__Given passage__.
━━━━━━━━━━━━━━━━━━━━
I received an electronic version of the book to facilitate a fair and honest review. No compensation was received.
The Eggstone Murders by Herbert L. Smith
A Starfire Mystery
Genre: Cozy Mystery
1st in Series
Published by: CreateSpace Independent Publishing Platform
Release Date: July 13, 2013
Number of Pages: 218
A thick-headed sheriff, a young, unsure, wannabe detective, and a savvy older criminal-turned- investigator, are only the beginning of the cast of characters included in this story of small-town life in southwestern Iowa, set in 1953. Meet them on the streets of Hillville, at the town square, or at a big-business farm nearby. They all have a story to tell, and some of them have a few things to hide. Others have quite a few.
Enjoy the storms, the intrigues, and the mid-western hospitality –including the wonderful food – of Hillville, Iowa, as its down-to-earth folk work their way through the dailyness of their quiet lives.
There are the murders, of course, which cause dismay, but the con-man turned detective, Guy, is able to resolve them, after a few hard bumps, and the guilty are punished – or, as is sometimes Guy’s choice, forgiven.
As a whole, it’s a pleasant outing on an Iowa summer’s day.
The Eggstone Murders by Herbert L. Smith is a a wonderfully quirky cozy. I’ll admit…when it first began, I was a little skeptical about whether I would like it or not. But I did end up really enjoying it! I felt that the characters and the mystery pulled together well. The setting was incredibly descriptive and made Hillville, Iowa feel real to me, as if I’d been there. Herb has a unique writing ability and I had fun reading my first Starfire Mystery.
Welcome, Herb! I’m delighted to host you here at Brooke Blogs. Thank you for answering my interview questions. 🙂
1. How long did it take you to write The Eggstone Murders?
It took only a short time to write The Eggstone Murders, compared to the time it took to write some of the other books I have worked on in the past ten years.
I worked on ‘Eggstone’ for about three months, writing most of it in the first two. It was a short, intense time of writing, but I loved doing it all. I was amazed with the number of new ideas that developed during the writing days, and found that the book was actually cohesive at the end of the writing. After those three months I stared editing, which normally takes a longer time. That lasted another three months. Only then was it ready to go to my editor, who returned it to me with lots of red marks all over the pages. So it was back to the computer to enter the changes I wanted to make. (My editor is sometimes frustrated because I won’t change some of the things she thinks I need to!)
━━━━━━━━━━━━━━━━━━━━
__Data extract__.

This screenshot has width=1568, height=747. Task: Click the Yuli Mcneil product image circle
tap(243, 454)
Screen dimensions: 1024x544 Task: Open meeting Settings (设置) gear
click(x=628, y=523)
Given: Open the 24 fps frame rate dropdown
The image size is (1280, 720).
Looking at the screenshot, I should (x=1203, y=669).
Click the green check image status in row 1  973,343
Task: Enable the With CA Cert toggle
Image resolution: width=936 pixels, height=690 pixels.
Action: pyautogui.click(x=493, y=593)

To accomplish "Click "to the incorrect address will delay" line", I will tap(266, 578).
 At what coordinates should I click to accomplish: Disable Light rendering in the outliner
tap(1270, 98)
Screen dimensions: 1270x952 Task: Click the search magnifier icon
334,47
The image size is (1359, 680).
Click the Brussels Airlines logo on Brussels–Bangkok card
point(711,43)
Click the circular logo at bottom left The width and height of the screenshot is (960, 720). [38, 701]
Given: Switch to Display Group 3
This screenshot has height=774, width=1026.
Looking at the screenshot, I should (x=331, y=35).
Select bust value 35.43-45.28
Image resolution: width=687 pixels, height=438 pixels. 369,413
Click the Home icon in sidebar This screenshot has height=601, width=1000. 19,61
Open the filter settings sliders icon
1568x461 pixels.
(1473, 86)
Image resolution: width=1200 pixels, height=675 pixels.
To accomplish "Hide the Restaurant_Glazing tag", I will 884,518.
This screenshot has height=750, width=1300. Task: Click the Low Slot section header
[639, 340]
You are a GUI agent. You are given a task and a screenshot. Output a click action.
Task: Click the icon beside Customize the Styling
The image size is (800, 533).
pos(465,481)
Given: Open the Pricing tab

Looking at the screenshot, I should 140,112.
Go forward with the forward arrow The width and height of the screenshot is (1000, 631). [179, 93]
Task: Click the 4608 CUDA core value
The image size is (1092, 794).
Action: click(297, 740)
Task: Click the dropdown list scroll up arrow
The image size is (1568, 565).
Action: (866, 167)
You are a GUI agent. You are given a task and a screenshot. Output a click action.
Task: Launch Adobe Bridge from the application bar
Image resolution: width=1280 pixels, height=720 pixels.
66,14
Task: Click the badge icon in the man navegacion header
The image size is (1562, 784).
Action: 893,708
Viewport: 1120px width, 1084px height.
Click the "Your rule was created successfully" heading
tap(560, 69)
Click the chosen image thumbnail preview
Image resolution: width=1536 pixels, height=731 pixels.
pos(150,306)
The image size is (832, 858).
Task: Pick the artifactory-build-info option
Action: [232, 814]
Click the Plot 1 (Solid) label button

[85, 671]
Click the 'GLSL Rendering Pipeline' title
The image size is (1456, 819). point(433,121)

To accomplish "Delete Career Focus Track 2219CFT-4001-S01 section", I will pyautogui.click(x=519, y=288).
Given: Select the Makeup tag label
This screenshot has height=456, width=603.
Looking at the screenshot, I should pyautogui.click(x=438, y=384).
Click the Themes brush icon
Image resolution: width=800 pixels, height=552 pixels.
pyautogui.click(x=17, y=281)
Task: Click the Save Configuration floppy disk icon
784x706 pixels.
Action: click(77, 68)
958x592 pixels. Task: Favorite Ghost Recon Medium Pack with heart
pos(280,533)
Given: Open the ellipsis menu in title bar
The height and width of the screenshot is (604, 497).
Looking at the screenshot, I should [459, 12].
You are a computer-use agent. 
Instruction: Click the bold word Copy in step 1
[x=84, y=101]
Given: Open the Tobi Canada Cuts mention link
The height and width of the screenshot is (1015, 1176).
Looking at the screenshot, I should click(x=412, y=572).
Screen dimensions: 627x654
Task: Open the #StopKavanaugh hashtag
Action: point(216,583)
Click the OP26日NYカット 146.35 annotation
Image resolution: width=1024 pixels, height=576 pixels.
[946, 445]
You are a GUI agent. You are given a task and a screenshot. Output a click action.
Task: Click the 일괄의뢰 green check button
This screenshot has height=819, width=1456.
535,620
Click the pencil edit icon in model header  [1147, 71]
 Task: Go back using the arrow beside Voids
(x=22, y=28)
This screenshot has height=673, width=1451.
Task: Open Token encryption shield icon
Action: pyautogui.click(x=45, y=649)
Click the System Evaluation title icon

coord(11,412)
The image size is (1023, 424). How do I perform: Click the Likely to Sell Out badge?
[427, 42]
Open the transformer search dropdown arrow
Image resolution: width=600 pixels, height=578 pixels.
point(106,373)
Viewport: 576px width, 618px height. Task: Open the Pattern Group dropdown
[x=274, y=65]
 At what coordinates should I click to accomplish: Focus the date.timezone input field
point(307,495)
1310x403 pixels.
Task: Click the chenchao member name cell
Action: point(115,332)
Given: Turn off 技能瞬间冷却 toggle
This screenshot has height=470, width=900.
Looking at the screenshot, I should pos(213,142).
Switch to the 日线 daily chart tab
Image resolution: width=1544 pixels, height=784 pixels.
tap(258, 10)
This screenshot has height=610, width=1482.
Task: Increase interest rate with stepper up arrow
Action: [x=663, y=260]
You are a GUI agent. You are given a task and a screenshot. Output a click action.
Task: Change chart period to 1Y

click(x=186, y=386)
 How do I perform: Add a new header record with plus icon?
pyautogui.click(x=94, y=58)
━━━━━━━━━━━━━━━━━━━━
__Problems to solve__.
a: According to the book review, in what year is the story of The Eggstone Murders set?
b: Reproduce everything in the book review from "It took only" down to "I need to!)", without changing a word.
c: Condense the paragraph of the book review that begins "A thick-headed sheriff" into a short bulleted list that keeps its main facts.

__Outputs by task__.
a: 1953

b:
It took only a short time to write The Eggstone Murders, compared to the time it took to write some of the other books I have worked on in the past ten years.
I worked on ‘Eggstone’ for about three months, writing most of it in the first two. It was a short, intense time of writing, but I loved doing it all. I was amazed with the number of new ideas that developed during the writing days, and found that the book was actually cohesive at the end of the writing. After those three months I stared editing, which normally takes a longer time. That lasted another three months. Only then was it ready to go to my editor, who returned it to me with lots of red marks all over the pages. So it was back to the computer to enter the changes I wanted to make. (My editor is sometimes frustrated because I won’t change some of the things she thinks I need to!)

c:
- The cast includes a thick-headed sheriff, a young, unsure wannabe detective and a savvy older criminal-turned-investigator, among others.
- The story is set in 1953 and shows small-town life in southwestern Iowa.
- The characters can be met on the streets of Hillville, at the town square or at a big-business farm nearby.
- They all have a story to tell. Some have a few things to hide, and others have quite a few.